ASH 2025: Results show long-lasting benefits of CAR T cell therapy for hard-to-treat lymphoma
MD Anderson Research News December 07, 2025
Lisocabtagene maraleucel (liso-cel), a CAR T cell therapy, achieved an overall response rate of 97% in the TRANSCEND FL study
Durable benefits persisted at three years and showed a favorable long-term safety profile with low rates of neurotoxicity and severe cytokine release syndrome
FDA granted accelerated approval in May 2024 for liso-cel in adults with relapsed or refractory follicular lymphoma
ORLANDO, DECEMBER 7, 2025 ― New three-year follow-up results from the TRANSCEND FL trial show that patients with relapsed or refractory follicular lymphoma can achieve durable, multi-year remission with chimeric antigen receptor (CAR) T cell therapy, even after prior treatments have failed, according to researchers at The University of Texas MD Anderson Cancer Center.
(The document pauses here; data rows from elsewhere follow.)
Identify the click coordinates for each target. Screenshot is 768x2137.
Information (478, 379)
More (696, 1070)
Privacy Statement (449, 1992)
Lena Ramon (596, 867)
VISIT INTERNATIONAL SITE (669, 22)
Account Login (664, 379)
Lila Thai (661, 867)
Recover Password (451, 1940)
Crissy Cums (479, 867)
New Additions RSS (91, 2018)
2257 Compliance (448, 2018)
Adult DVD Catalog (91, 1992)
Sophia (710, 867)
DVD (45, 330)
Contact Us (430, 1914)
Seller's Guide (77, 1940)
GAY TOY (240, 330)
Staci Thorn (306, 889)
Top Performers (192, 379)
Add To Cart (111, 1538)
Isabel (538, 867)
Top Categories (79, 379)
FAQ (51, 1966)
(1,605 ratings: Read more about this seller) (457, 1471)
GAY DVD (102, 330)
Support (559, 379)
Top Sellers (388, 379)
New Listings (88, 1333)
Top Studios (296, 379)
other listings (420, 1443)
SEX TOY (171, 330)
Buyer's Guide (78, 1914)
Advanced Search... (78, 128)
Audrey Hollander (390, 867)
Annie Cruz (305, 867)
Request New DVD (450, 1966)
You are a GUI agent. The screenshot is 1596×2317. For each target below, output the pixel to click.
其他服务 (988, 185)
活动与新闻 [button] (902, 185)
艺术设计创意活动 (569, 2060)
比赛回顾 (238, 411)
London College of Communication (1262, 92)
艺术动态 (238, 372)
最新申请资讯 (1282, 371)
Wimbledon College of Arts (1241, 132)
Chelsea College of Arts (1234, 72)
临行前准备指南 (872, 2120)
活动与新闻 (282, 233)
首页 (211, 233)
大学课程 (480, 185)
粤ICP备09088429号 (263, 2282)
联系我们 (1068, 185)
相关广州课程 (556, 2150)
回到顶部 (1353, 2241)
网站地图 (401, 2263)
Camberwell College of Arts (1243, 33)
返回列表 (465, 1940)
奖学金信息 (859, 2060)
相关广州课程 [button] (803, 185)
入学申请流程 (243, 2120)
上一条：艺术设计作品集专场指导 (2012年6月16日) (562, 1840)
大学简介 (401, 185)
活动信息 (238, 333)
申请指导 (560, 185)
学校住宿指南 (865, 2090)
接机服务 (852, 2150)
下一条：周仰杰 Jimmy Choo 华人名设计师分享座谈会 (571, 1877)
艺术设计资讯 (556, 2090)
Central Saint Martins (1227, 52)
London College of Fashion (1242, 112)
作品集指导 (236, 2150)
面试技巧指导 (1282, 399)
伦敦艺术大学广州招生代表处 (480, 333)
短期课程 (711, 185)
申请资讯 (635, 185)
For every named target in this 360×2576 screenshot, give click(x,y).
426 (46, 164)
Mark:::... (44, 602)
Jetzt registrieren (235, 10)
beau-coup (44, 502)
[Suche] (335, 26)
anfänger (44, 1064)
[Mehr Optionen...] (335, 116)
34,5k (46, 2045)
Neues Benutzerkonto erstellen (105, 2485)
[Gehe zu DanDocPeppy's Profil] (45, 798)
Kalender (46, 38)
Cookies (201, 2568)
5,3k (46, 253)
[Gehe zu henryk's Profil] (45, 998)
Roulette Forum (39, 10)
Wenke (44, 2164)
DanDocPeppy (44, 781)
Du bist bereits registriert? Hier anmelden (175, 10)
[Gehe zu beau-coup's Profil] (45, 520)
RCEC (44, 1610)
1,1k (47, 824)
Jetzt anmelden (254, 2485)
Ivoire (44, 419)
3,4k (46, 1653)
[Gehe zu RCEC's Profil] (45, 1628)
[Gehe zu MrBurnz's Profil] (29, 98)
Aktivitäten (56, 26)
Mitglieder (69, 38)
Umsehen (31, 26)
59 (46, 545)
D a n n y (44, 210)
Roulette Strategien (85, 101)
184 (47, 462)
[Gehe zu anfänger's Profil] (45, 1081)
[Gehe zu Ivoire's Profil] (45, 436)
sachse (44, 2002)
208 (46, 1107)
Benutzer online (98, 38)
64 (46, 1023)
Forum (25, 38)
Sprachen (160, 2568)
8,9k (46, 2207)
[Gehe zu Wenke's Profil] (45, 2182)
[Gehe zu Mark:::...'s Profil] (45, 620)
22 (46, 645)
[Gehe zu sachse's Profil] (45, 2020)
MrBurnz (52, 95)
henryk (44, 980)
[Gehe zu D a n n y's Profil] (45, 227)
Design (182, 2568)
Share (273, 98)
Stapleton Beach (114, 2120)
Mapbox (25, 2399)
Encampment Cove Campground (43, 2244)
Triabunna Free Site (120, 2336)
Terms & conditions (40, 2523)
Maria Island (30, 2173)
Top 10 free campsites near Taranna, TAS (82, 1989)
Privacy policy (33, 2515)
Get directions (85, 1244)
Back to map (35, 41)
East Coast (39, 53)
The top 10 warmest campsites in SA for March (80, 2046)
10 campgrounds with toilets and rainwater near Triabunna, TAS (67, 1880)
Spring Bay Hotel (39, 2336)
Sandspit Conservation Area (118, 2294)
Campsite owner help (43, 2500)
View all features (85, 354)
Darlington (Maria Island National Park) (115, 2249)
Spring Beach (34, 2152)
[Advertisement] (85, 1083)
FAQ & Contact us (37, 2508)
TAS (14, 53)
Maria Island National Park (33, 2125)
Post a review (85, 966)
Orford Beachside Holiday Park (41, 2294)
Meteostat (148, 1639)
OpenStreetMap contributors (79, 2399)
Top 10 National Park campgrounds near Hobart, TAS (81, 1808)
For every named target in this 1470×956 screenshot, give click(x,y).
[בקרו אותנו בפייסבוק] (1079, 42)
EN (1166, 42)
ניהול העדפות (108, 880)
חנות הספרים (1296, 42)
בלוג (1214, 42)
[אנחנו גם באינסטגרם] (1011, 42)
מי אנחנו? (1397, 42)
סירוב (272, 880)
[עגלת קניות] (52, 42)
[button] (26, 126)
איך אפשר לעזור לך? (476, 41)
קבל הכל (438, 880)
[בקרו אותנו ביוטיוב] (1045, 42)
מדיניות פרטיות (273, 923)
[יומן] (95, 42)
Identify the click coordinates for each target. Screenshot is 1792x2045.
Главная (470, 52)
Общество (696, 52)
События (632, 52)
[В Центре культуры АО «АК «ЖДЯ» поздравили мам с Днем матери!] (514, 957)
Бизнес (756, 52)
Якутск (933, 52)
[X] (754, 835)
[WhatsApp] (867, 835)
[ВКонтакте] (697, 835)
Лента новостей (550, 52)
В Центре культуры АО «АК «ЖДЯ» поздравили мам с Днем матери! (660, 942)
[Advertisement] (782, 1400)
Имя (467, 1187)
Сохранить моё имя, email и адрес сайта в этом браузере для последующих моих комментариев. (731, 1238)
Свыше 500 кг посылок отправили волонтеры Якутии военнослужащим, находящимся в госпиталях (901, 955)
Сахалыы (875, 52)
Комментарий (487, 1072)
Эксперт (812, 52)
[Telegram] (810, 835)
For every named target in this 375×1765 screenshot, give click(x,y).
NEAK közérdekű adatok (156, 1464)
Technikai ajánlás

The trial findings with lisocabtagene maraleucel (liso-cel) were presented today by Sairah Ahmed, M.D., associate professor of Lymphoma & Myeloma, at the 67th American Society of Hematology (ASH) Annual Meeting and Exposition (Abstract 467). All ASH content from MD Anderson can be found at MDAnderson.org/ASH.
“We are seeing unprecedented response rates and durable remissions in patients whose follicular lymphoma had previously resisted multiple therapies,” said Ahmed, the trial’s principal investigator. “These three-year results highlight not only the long-lasting benefit of CAR T cell therapy, but also its favorable safety profile, offering real hope for patients facing this challenging disease. MD Anderson is a participating site of the TRANSCEND trial.
What is the TRANSCEND FL trial and what are the key findings?
Follicular lymphoma is a B-cell malignancy characterized by slow progression but a high likelihood of disease recurrence. Each relapse becomes more challenging to treat, while remission periods get shorter.
The multicenter TRANSCEND FL evaluated whether a single infusion of liso-cel, a type of CAR T cell therapy, could produce durable remissions and favorable safety profiles in patients whose follicular lymphoma had relapsed or was refractory after multiple prior therapies.
In 107 heavily pretreated patients, liso-cel produced remarkably high response rates, with 97% of patients responding to treatment and 94% achieving complete remission. After three years of follow-up, most patients remained in remission.
Median duration of response, progression-free survival and overall survival had not yet been reached at a median follow-up of 41.5 months, demonstrating few patients had experienced relapse or disease progression, an encouraging sign that the therapy’s benefit is ongoing.
What was the safety profile of liso-cel for patients with follicular lymphoma?
The long-term safety profile of liso-cel remained consistent and manageable. Severe cytokine release syndrome, a common side effect of CAR T cell therapy, occurred in 1% of patients, while severe neurological events occurred in 2% of patients. These are relatively low rates compared to other CAR T cell therapies.
Although some patients developed infections or reduced blood counts over time, these effects were anticipated, and no new or unexpected safety issues emerged during the extended follow-up.
How do these results affect patients with follicular lymphoma?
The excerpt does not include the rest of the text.